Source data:
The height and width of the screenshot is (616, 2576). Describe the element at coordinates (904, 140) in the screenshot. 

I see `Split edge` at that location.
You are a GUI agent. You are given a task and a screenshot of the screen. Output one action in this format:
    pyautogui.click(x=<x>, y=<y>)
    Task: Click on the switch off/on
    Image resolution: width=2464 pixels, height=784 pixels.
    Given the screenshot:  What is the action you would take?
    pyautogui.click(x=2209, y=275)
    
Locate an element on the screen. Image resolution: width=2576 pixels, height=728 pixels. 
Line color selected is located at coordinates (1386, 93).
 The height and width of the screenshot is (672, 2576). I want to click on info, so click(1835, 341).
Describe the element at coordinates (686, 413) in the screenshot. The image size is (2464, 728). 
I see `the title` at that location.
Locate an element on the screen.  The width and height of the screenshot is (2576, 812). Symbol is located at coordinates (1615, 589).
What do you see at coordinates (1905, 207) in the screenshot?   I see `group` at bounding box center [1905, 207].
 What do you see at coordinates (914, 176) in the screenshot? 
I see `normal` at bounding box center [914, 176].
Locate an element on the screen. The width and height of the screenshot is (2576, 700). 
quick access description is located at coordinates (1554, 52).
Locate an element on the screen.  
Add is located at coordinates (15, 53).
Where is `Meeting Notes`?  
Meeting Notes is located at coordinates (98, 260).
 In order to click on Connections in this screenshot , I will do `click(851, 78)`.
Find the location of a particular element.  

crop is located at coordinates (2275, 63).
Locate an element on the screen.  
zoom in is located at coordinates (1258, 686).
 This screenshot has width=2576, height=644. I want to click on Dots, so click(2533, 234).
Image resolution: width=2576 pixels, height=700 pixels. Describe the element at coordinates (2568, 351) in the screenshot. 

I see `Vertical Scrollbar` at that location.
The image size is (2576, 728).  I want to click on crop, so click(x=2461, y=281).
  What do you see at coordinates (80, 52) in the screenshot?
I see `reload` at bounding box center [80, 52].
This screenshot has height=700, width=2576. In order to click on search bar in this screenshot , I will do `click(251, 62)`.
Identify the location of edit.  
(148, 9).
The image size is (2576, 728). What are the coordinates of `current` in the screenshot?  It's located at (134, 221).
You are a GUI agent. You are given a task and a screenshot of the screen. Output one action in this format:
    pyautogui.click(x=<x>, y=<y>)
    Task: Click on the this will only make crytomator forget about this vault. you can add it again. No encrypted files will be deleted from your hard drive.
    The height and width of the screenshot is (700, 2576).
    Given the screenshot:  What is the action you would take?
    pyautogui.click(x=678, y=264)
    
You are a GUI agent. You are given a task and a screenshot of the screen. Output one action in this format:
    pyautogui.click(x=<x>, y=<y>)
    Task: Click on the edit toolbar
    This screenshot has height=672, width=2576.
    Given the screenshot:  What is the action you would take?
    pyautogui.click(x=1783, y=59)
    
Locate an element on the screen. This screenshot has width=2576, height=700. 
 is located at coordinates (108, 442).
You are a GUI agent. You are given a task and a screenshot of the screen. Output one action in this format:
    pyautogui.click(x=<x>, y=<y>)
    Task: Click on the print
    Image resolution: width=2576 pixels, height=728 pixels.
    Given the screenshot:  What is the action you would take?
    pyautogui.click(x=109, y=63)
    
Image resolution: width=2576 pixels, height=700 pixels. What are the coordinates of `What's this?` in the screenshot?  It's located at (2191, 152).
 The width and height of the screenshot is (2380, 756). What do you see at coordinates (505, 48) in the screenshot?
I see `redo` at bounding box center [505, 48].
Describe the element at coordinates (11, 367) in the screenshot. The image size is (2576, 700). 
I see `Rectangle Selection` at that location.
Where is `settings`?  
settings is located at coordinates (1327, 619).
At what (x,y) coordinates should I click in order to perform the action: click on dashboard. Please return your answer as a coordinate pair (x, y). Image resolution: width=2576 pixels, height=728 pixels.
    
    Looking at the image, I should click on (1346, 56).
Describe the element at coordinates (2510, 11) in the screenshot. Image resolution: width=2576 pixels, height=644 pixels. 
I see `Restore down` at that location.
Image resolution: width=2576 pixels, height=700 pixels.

YOUR GOAL
Please pull out each line of the data above that contains the word "edit".

FULL ANSWER
Identify the location of edit.  
    Task: Click on the edit toolbar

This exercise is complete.